What is required
Character for character, give back every line below.

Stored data

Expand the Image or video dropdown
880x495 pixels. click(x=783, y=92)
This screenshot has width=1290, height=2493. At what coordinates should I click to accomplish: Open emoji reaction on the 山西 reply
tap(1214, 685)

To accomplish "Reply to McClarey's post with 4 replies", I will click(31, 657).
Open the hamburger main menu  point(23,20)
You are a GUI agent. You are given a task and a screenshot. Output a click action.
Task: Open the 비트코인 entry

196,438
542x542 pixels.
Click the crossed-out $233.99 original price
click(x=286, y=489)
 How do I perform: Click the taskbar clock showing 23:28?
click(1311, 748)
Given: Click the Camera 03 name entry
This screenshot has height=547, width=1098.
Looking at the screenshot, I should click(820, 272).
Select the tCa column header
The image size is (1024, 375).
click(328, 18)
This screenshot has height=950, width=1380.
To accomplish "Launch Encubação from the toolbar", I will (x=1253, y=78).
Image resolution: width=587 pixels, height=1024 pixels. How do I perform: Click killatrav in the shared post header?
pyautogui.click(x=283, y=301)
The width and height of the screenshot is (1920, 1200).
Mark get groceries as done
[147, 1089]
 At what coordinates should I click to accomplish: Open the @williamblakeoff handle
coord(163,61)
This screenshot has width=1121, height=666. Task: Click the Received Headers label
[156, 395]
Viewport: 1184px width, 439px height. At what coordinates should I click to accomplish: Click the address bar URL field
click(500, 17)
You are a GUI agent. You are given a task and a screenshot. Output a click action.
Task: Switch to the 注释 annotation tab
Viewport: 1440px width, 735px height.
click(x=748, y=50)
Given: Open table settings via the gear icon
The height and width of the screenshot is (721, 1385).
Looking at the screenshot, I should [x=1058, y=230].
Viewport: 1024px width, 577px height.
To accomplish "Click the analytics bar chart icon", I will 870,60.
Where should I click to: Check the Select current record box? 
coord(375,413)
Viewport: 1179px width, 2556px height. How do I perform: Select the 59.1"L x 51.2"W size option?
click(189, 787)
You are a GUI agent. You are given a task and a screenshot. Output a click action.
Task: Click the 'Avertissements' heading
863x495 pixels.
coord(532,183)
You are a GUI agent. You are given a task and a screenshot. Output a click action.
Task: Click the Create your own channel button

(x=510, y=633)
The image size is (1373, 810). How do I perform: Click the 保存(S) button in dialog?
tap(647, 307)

Exercise response
Expand the Image or video dropdown
880x495 pixels. click(x=783, y=92)
This screenshot has width=1290, height=2493. At what coordinates should I click to accomplish: Open emoji reaction on the 山西 reply
tap(1214, 685)

To accomplish "Reply to McClarey's post with 4 replies", I will click(31, 657).
Open the hamburger main menu  point(23,20)
You are a GUI agent. You are given a task and a screenshot. Output a click action.
Task: Open the 비트코인 entry

196,438
542x542 pixels.
Click the crossed-out $233.99 original price
click(x=286, y=489)
 How do I perform: Click the taskbar clock showing 23:28?
click(1311, 748)
Given: Click the Camera 03 name entry
This screenshot has height=547, width=1098.
Looking at the screenshot, I should click(820, 272).
Select the tCa column header
The image size is (1024, 375).
click(328, 18)
This screenshot has height=950, width=1380.
To accomplish "Launch Encubação from the toolbar", I will (x=1253, y=78).
Image resolution: width=587 pixels, height=1024 pixels. How do I perform: Click killatrav in the shared post header?
pyautogui.click(x=283, y=301)
The width and height of the screenshot is (1920, 1200).
Mark get groceries as done
[147, 1089]
 At what coordinates should I click to accomplish: Open the @williamblakeoff handle
coord(163,61)
This screenshot has width=1121, height=666. Task: Click the Received Headers label
[156, 395]
Viewport: 1184px width, 439px height. At what coordinates should I click to accomplish: Click the address bar URL field
click(500, 17)
You are a GUI agent. You are given a task and a screenshot. Output a click action.
Task: Switch to the 注释 annotation tab
Viewport: 1440px width, 735px height.
click(x=748, y=50)
Given: Open table settings via the gear icon
The height and width of the screenshot is (721, 1385).
Looking at the screenshot, I should [x=1058, y=230].
Viewport: 1024px width, 577px height.
To accomplish "Click the analytics bar chart icon", I will 870,60.
Where should I click to: Check the Select current record box? 
coord(375,413)
Viewport: 1179px width, 2556px height. How do I perform: Select the 59.1"L x 51.2"W size option?
click(189, 787)
You are a GUI agent. You are given a task and a screenshot. Output a click action.
Task: Click the 'Avertissements' heading
863x495 pixels.
coord(532,183)
You are a GUI agent. You are given a task and a screenshot. Output a click action.
Task: Click the Create your own channel button

(x=510, y=633)
The image size is (1373, 810). How do I perform: Click the 保存(S) button in dialog?
tap(647, 307)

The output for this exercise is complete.